- _Your task_
Repeat every one of the rows below verbatim, omitting the pictures.

A block of data:
----

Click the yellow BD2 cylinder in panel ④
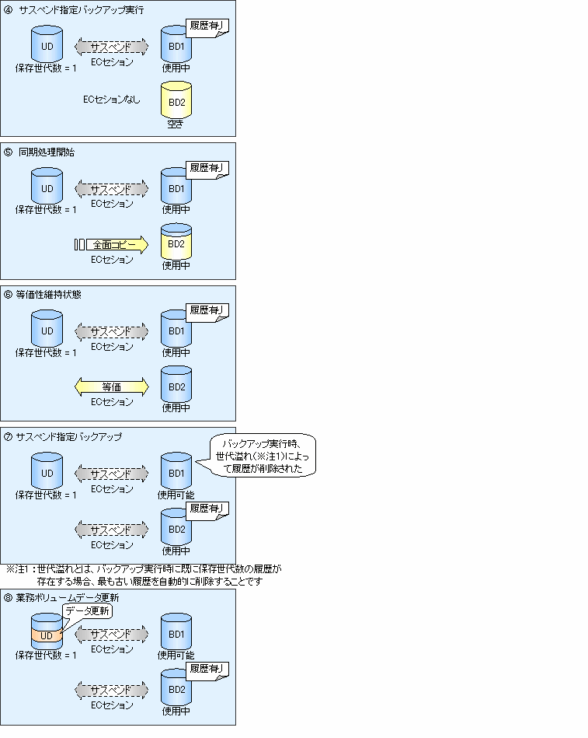coord(176,100)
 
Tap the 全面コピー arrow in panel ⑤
coord(111,245)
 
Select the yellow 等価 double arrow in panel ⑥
coord(111,386)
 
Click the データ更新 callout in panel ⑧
coord(88,611)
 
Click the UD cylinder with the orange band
coord(47,631)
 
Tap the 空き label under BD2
coord(176,124)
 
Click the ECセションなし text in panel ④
coord(111,100)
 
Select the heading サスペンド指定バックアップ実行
coord(82,10)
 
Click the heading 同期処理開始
coord(47,152)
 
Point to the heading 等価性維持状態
coord(49,295)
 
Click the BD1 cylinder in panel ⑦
coord(176,471)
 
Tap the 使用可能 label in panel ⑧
coord(176,655)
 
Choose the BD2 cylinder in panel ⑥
coord(176,384)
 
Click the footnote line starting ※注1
coord(144,569)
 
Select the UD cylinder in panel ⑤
coord(47,187)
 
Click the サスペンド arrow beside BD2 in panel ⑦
coord(111,530)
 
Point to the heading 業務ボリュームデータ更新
coord(68,598)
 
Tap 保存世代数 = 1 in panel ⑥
coord(46,352)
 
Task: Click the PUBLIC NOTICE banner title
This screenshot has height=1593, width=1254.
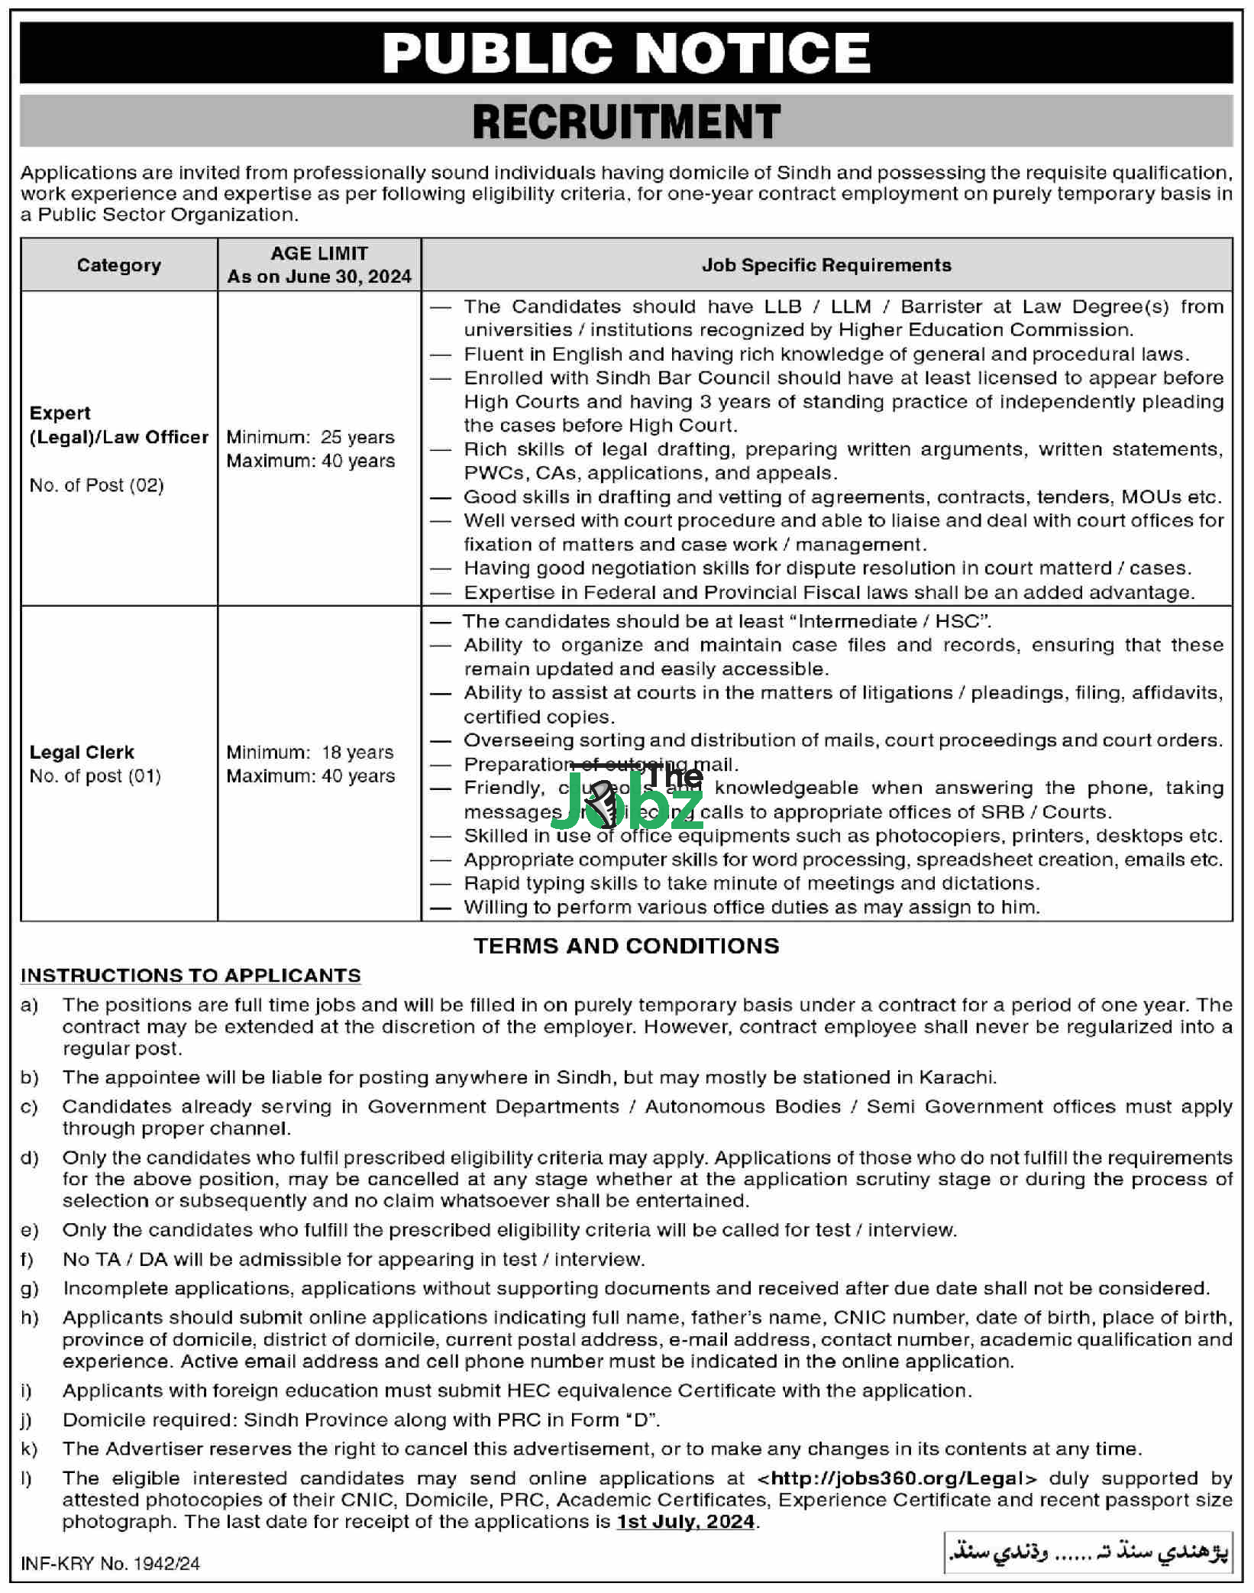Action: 626,53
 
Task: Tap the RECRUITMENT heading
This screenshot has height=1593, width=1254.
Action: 626,121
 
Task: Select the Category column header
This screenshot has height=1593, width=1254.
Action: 119,265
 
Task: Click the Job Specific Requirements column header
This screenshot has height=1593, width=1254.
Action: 826,265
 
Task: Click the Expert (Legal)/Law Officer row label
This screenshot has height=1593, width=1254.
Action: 118,425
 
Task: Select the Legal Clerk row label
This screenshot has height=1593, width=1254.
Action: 82,752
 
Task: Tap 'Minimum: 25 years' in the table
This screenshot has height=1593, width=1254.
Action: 310,437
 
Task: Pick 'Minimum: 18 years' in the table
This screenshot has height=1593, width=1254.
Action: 310,752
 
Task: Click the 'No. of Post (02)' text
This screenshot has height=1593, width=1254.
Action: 97,485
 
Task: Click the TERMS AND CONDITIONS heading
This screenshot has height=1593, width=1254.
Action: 626,946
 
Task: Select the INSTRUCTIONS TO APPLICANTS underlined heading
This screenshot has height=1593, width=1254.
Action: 190,976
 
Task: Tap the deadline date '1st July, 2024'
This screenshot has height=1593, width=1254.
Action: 686,1521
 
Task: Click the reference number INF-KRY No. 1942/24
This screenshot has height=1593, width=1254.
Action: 110,1563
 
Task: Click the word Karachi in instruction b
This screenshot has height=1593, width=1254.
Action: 957,1077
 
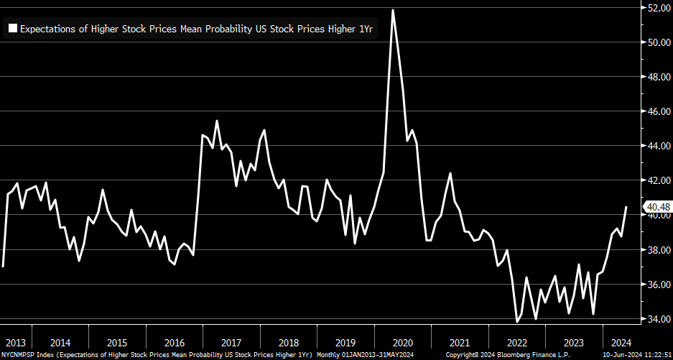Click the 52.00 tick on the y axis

----

- _Response for this exercise_
Click the yellow BD2 cylinder in panel ④
coord(176,100)
 
Tap the 全面コピー arrow in panel ⑤
coord(111,245)
 
Select the yellow 等価 double arrow in panel ⑥
coord(111,386)
 
Click the データ更新 callout in panel ⑧
coord(88,611)
 
Click the UD cylinder with the orange band
coord(47,631)
 
Tap the 空き label under BD2
coord(176,124)
 
Click the ECセションなし text in panel ④
coord(111,100)
 
Select the heading サスペンド指定バックアップ実行
coord(82,10)
 
Click the heading 同期処理開始
coord(47,152)
 
Point to the heading 等価性維持状態
coord(49,295)
 
Click the BD1 cylinder in panel ⑦
coord(176,471)
 
Tap the 使用可能 label in panel ⑧
coord(176,655)
 
Choose the BD2 cylinder in panel ⑥
coord(176,384)
 
Click the footnote line starting ※注1
coord(144,569)
 
Select the UD cylinder in panel ⑤
coord(47,187)
 
Click the サスペンド arrow beside BD2 in panel ⑦
coord(111,530)
 
Point to the heading 業務ボリュームデータ更新
coord(68,598)
 
Tap 保存世代数 = 1 in panel ⑥
coord(46,352)
 
Task: Click the PUBLIC NOTICE banner title
This screenshot has height=1593, width=1254.
Action: 626,53
 
Task: Tap the RECRUITMENT heading
This screenshot has height=1593, width=1254.
Action: 626,121
 
Task: Select the Category column header
This screenshot has height=1593, width=1254.
Action: 119,265
 
Task: Click the Job Specific Requirements column header
This screenshot has height=1593, width=1254.
Action: 826,265
 
Task: Click the Expert (Legal)/Law Officer row label
This screenshot has height=1593, width=1254.
Action: 118,425
 
Task: Select the Legal Clerk row label
This screenshot has height=1593, width=1254.
Action: 82,752
 
Task: Tap 'Minimum: 25 years' in the table
This screenshot has height=1593, width=1254.
Action: 310,437
 
Task: Pick 'Minimum: 18 years' in the table
This screenshot has height=1593, width=1254.
Action: 310,752
 
Task: Click the 'No. of Post (02)' text
This screenshot has height=1593, width=1254.
Action: 97,485
 
Task: Click the TERMS AND CONDITIONS heading
This screenshot has height=1593, width=1254.
Action: 626,946
 
Task: Select the INSTRUCTIONS TO APPLICANTS underlined heading
This screenshot has height=1593, width=1254.
Action: 190,976
 
Task: Tap the deadline date '1st July, 2024'
This screenshot has height=1593, width=1254.
Action: 686,1521
 
Task: Click the reference number INF-KRY No. 1942/24
This screenshot has height=1593, width=1254.
Action: 110,1563
 
Task: Click the word Karachi in instruction b
This screenshot has height=1593, width=1254.
Action: 957,1077
 
Click the 52.00 tick on the y axis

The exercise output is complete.